## Exercise details
Lines to return, exactly: from the line with "Kesärenkaat (627, 1955)" to the line with "kanal 7 euro (88, 2239)" in the entries below, both included.

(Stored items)
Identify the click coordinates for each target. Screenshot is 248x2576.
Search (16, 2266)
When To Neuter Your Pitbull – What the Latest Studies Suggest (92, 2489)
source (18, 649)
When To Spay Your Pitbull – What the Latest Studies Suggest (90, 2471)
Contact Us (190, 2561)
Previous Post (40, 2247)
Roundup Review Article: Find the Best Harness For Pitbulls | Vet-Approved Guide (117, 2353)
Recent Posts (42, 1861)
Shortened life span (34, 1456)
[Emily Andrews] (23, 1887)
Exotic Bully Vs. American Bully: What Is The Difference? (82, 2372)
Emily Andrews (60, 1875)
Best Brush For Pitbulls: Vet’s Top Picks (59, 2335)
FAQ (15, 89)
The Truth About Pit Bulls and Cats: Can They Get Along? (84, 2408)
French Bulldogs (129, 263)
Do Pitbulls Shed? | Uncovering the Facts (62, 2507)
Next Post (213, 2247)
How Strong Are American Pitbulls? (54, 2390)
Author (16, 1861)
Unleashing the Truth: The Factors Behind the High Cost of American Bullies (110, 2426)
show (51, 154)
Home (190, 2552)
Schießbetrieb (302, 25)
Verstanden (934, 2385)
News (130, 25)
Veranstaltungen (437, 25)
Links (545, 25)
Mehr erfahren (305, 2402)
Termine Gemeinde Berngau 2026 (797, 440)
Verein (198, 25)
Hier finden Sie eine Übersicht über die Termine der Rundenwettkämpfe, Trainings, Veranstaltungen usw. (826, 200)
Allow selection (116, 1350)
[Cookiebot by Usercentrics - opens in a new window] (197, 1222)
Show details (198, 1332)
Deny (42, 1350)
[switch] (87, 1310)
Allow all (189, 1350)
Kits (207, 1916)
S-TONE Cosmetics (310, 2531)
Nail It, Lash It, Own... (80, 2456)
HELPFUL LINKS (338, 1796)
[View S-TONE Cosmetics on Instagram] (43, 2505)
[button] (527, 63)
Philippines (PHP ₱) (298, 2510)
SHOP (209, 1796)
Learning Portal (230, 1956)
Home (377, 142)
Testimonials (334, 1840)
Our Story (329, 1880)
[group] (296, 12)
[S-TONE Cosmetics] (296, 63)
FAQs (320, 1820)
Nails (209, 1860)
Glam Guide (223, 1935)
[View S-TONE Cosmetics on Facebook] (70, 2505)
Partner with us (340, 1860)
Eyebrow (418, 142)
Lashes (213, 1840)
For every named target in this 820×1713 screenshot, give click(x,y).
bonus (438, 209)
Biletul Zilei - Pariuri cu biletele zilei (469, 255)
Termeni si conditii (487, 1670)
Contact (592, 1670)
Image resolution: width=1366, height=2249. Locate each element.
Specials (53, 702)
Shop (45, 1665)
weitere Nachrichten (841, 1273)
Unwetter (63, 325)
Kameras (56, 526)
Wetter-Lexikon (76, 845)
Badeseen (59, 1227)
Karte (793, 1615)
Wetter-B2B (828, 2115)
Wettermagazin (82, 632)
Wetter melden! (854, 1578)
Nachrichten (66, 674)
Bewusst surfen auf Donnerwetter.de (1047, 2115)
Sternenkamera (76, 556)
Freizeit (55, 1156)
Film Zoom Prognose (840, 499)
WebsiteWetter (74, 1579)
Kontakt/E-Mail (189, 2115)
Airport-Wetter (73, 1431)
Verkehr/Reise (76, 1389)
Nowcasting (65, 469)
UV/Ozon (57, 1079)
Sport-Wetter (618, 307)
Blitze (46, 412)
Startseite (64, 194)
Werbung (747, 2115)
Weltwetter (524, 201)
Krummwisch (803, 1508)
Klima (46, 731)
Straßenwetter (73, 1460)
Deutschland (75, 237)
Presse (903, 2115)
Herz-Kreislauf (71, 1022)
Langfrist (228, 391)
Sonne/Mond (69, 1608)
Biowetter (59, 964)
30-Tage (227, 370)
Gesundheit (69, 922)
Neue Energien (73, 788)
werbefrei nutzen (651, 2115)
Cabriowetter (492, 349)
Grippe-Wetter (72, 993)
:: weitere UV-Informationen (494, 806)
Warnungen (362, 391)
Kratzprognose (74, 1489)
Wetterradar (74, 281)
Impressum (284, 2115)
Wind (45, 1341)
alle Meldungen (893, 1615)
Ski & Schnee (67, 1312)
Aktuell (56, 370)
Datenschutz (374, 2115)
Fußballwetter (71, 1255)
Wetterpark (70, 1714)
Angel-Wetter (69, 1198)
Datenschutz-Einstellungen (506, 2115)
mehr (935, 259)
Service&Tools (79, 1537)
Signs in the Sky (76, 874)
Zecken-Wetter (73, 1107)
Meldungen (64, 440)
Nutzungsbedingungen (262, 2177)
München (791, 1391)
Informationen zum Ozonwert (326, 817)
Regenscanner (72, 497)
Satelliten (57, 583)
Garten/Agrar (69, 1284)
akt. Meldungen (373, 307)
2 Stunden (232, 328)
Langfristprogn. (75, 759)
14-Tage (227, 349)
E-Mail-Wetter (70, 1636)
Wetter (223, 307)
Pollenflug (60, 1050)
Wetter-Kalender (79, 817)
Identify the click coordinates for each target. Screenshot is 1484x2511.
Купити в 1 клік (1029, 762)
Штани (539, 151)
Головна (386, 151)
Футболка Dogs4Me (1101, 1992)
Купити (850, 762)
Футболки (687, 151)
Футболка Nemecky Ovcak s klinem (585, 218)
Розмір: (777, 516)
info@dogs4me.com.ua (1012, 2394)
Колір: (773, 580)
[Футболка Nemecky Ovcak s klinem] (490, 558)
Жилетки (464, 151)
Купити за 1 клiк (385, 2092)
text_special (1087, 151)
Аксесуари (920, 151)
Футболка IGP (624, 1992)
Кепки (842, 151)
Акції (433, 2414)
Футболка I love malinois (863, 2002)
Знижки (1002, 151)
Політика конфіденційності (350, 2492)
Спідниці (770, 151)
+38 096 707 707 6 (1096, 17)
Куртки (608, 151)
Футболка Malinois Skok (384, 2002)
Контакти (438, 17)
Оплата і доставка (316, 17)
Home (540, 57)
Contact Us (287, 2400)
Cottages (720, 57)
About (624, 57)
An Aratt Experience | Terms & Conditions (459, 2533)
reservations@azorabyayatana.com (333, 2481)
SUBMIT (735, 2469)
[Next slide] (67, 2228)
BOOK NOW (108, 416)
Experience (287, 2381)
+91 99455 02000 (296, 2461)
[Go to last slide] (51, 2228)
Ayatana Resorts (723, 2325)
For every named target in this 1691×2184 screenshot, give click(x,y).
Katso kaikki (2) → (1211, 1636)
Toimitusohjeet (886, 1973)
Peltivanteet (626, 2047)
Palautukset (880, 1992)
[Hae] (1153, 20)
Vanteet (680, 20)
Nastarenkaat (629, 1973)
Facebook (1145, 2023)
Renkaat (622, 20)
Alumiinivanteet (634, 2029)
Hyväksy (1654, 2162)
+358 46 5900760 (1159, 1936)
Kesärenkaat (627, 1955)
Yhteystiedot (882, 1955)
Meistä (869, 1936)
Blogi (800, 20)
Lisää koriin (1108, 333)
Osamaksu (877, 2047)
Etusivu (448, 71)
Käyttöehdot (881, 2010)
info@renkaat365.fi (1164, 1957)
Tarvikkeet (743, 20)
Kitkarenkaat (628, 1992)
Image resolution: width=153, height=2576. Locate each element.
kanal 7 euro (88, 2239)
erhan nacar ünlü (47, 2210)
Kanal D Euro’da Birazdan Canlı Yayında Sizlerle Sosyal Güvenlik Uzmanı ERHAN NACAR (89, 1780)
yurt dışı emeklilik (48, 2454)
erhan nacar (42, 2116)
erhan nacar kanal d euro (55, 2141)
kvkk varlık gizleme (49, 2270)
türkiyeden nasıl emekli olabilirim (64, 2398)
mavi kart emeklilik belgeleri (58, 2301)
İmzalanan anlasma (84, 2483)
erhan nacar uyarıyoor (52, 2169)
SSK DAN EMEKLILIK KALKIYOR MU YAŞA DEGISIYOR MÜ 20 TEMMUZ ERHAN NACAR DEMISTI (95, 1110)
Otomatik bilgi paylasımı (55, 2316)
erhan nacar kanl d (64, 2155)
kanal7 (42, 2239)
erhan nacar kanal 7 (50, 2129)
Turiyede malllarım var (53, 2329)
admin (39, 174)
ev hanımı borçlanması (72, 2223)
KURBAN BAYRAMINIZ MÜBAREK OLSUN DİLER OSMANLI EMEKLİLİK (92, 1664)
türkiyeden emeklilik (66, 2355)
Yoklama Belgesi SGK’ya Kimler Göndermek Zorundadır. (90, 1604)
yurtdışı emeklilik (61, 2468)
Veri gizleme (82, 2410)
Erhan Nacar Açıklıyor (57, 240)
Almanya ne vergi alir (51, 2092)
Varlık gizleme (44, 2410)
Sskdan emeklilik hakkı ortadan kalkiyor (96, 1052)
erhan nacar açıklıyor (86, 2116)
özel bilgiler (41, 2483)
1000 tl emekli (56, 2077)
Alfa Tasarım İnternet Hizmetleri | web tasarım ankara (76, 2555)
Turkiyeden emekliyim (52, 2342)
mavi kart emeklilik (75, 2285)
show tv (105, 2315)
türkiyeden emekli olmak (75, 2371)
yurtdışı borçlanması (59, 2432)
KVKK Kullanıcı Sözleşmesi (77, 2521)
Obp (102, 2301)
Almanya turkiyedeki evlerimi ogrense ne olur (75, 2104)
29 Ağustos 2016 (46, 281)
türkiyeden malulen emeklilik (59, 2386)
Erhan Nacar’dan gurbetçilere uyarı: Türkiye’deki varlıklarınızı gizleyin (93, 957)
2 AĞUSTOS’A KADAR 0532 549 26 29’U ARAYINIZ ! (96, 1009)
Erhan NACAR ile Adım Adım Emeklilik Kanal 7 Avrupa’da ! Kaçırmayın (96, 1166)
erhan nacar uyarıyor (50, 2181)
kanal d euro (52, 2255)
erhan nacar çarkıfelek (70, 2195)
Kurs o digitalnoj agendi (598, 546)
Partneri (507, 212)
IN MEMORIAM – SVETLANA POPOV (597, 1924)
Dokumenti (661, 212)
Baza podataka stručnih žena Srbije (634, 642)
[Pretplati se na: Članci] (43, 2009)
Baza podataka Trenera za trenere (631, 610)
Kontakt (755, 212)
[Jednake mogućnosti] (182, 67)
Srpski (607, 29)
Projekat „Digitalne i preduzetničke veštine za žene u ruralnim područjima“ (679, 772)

## Task output
Kesärenkaat (627, 1955)
Yhteystiedot (882, 1955)
Meistä (869, 1936)
Blogi (800, 20)
Lisää koriin (1108, 333)
Osamaksu (877, 2047)
Etusivu (448, 71)
Käyttöehdot (881, 2010)
info@renkaat365.fi (1164, 1957)
Tarvikkeet (743, 20)
Kitkarenkaat (628, 1992)
Image resolution: width=153, height=2576. Locate each element.
kanal 7 euro (88, 2239)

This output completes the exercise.